While almost almost a third of EU GDP is spent on social protection, Malta’s expenditure has dropped over the years, sitting below the EU average in 2015 data

Social protection expenditure stood at 17.5% in Malta in 2015, decreasing from 19.3% in 2010, Eurostat data shows.

Last week the the European Union's statistics office revealed that while social protection expenditure in the EU had increased slightly, from 28.6% of GDP in 2010 to 29.0%, Malta’s expenditure decreased.

In 2015, the two main sources of funding of social protection at EU level were social contributions, making up 54% of total receipts, and general government contributions from taxes at 43%.

The EU average continued to mask major disparities between member states. While in some countries, such as France, Denmark, Finland, Belgium, the Netherlands, Austria and Italy, expenditure represented at least  least 30% of GDP social protection expenditure stood below 20% of GDP in Romania and Latvia (both 15%), Lithuania and Estonia (both 16%), Ireland (17%), Malta, Bulgaria and Slovakia (all 18%) as well as in the Czech Republic (19%).

These disparities reflect differences in living standards, but are also indicative the diversity of national social protection systems and of the demographic, economic, social and institutional structures specific to each member state.

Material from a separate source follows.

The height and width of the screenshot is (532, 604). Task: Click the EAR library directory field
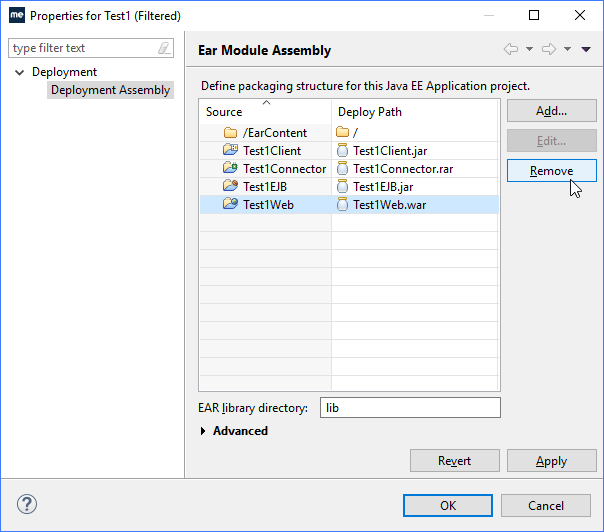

Social protection expenditure in the EU Member States, 2015
Social protection expenditure in the EU Member States, 2015

In 2015, social protection expenditure per capita in PPS (Purchasing Power Standards) - which eliminates price level differences between countries - showed large differences between EU Member States.

After Luxembourg, the highest expenditure per capita were recorded in Denmark and Austria (over 11 thousand PPS). In contrast, the lowest spendings per capita were registered in Romania, Bulgaria and Latvia (under 3 thousands PPS).

On average in the EU, old age and survivors benefits accounted for 45% of total social benefits in 2015 and made up the major part of social protection benefits in nearly all Member States.

Social protection expenditure by main functions in the EU, 2015
Social protection expenditure by main functions in the EU, 2015

In Malta, old age and survivors benefits resulted in the highest expenditure, standing at 51.2%, while the lowest benefits were those handed out for housing and family exclusion, at 2.5%. Family and children stood at 6.7%, Unemployment at 3%, and sickness and healthcare at 36.6%, all figures below the EU’s average.

The share of old age and survivors benefits in the total was highest in Greece (65%), Italy and Portugal (both 58%), Romania and Cyprus (both 55%), while it was lowest in Ireland (33%), Luxembourg and Germany (both 39%), the United Kingdom (41%) and Belgium (42%).

Sickness, health care and disability benefits accounted for 37% of total social benefits on average in the EU in 2015. Among member states, the share of these benefits ranged from 26% in Cyprus and Greece to over 40% in Croatia (46%), Germany and the Netherlands (both 43%), the United Kingdom (41%) and Slovakia (40%).

Family and children benefits accounted for slightly less than 9% of total social benefits on average in the EU in 2015, unemployment benefits for 5% and housing and social exclusion benefits for 4%.

The share of family benefits in the total ranged from 4% in the Netherlands to almost 16% in Luxembourg. Unemployment benefits varied between less than 1% in Romania and 12% in Ireland, and housing and social exclusion benefits from less than 1% in Greece, Estonia, Portugal and Italy to 8% in Cyprus and 7% in both Denmark and the United Kingdom.